*Problem to work on*.
Where the records below reach the line containing "EN (371, 18)", start transcribing, and end with the line containing "[Share on Tumblr] (151, 860)", exactly and with nothing else added.

[Data items]
※

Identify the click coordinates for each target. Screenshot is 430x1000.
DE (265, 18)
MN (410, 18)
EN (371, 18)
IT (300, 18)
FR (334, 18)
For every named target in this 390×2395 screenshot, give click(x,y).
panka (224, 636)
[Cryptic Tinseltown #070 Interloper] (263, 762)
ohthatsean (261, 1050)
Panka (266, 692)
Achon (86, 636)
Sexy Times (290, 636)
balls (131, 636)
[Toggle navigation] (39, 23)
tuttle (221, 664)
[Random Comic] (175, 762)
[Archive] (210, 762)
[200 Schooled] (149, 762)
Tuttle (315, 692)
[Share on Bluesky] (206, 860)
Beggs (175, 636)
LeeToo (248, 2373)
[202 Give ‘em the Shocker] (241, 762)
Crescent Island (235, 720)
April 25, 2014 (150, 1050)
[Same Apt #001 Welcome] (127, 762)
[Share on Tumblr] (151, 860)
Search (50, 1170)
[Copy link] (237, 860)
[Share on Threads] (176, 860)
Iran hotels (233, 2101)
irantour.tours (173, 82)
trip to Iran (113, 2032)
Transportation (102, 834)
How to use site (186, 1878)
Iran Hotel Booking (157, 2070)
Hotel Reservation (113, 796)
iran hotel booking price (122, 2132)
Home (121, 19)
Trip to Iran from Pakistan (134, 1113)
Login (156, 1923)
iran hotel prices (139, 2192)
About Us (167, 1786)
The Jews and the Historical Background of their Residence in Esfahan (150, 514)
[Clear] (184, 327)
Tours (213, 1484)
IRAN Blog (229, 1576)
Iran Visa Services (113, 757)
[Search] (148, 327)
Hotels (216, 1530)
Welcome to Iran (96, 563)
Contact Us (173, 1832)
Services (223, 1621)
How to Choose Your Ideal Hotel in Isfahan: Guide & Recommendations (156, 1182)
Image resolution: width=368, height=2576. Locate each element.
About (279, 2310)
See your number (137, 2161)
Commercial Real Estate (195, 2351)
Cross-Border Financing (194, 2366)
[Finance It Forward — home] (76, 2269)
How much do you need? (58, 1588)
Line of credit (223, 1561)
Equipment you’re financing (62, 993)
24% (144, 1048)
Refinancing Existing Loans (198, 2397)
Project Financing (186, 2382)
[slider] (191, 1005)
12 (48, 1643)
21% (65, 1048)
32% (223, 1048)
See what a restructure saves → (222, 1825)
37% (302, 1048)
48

※

*Reply*.
EN (371, 18)
IT (300, 18)
FR (334, 18)
For every named target in this 390×2395 screenshot, give click(x,y).
panka (224, 636)
[Cryptic Tinseltown #070 Interloper] (263, 762)
ohthatsean (261, 1050)
Panka (266, 692)
Achon (86, 636)
Sexy Times (290, 636)
balls (131, 636)
[Toggle navigation] (39, 23)
tuttle (221, 664)
[Random Comic] (175, 762)
[Archive] (210, 762)
[200 Schooled] (149, 762)
Tuttle (315, 692)
[Share on Bluesky] (206, 860)
Beggs (175, 636)
LeeToo (248, 2373)
[202 Give ‘em the Shocker] (241, 762)
Crescent Island (235, 720)
April 25, 2014 (150, 1050)
[Same Apt #001 Welcome] (127, 762)
[Share on Tumblr] (151, 860)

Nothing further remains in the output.